__Goal__: Rewrite only the part of the listing that opens with the line containing "Click the sidebar collapse icon" and closes with the line containing "Action: click(x=490, y=17)", swapping "Tesla Model Y" for "Rivian R1S" and leaving everything else unchanged.

__Collection entries__:
|---|

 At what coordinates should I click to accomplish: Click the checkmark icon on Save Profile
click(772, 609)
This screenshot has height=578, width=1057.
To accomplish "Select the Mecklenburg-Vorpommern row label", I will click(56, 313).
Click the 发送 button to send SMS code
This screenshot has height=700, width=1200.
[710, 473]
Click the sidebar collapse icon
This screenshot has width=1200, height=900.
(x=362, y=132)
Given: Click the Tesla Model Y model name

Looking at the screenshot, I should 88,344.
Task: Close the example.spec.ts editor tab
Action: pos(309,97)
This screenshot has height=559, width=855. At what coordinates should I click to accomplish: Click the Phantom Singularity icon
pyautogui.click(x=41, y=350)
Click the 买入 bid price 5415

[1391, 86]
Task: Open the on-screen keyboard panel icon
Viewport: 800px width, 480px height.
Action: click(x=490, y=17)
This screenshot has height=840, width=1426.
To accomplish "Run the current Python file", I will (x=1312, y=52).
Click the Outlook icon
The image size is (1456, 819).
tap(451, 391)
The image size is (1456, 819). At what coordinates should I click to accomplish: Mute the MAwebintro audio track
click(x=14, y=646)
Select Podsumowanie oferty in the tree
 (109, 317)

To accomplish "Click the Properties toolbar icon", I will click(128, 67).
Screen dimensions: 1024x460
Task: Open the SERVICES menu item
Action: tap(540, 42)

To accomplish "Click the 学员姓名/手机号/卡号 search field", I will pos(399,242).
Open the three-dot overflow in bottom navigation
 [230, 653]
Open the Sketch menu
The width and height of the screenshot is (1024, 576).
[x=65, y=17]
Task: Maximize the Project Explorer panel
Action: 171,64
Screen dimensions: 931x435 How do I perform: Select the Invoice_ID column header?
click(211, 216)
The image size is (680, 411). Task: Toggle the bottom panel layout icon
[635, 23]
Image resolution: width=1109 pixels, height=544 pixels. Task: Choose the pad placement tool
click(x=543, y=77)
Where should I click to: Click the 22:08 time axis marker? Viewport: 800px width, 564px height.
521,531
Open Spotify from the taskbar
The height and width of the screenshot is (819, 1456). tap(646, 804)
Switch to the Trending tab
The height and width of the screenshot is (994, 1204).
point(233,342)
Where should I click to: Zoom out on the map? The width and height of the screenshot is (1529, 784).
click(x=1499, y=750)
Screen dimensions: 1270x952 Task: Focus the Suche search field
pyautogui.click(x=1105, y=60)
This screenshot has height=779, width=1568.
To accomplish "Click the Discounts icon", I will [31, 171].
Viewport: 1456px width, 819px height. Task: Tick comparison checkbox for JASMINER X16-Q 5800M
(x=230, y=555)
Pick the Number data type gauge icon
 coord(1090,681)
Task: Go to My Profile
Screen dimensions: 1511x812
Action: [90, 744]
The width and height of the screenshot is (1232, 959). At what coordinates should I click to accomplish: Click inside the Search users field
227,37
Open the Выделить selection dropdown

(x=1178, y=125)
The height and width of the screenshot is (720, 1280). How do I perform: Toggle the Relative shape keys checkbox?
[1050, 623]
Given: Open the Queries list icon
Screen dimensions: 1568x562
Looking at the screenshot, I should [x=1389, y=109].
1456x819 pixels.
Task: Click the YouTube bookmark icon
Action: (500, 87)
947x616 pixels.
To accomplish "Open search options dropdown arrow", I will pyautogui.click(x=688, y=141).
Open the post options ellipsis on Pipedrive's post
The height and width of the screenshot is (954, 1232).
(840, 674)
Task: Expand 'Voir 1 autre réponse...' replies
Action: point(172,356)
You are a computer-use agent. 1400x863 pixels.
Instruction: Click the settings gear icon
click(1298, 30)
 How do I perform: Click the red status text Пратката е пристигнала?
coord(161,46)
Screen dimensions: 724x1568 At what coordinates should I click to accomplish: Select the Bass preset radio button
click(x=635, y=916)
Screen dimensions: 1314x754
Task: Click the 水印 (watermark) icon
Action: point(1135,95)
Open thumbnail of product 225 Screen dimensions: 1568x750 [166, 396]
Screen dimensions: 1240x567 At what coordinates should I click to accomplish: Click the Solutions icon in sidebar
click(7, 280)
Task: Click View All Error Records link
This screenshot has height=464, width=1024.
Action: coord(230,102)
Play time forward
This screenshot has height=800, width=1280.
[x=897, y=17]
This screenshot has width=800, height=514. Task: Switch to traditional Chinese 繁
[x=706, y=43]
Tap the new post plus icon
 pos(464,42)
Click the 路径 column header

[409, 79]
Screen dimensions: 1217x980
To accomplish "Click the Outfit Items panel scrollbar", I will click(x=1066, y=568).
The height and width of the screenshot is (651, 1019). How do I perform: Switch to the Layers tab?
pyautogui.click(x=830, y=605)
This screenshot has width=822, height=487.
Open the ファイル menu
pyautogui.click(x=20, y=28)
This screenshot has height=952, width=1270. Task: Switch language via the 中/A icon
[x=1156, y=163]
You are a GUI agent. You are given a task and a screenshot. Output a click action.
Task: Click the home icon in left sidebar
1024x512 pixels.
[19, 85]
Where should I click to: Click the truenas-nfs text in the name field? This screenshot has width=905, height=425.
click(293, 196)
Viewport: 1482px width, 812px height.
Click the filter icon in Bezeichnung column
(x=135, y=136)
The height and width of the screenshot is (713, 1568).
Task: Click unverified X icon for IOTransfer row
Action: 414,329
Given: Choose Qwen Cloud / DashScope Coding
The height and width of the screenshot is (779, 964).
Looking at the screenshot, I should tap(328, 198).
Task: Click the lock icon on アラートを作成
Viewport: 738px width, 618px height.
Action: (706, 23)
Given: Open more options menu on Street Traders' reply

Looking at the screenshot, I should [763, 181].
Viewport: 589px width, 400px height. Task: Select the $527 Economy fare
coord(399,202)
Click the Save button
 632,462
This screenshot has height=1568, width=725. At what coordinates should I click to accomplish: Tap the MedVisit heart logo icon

|---|

__Task output__:
Click the sidebar collapse icon
This screenshot has width=1200, height=900.
(x=362, y=132)
Given: Click the Rivian R1S model name

Looking at the screenshot, I should 88,344.
Task: Close the example.spec.ts editor tab
Action: pos(309,97)
This screenshot has height=559, width=855. At what coordinates should I click to accomplish: Click the Phantom Singularity icon
pyautogui.click(x=41, y=350)
Click the 买入 bid price 5415

[1391, 86]
Task: Open the on-screen keyboard panel icon
Viewport: 800px width, 480px height.
Action: click(x=490, y=17)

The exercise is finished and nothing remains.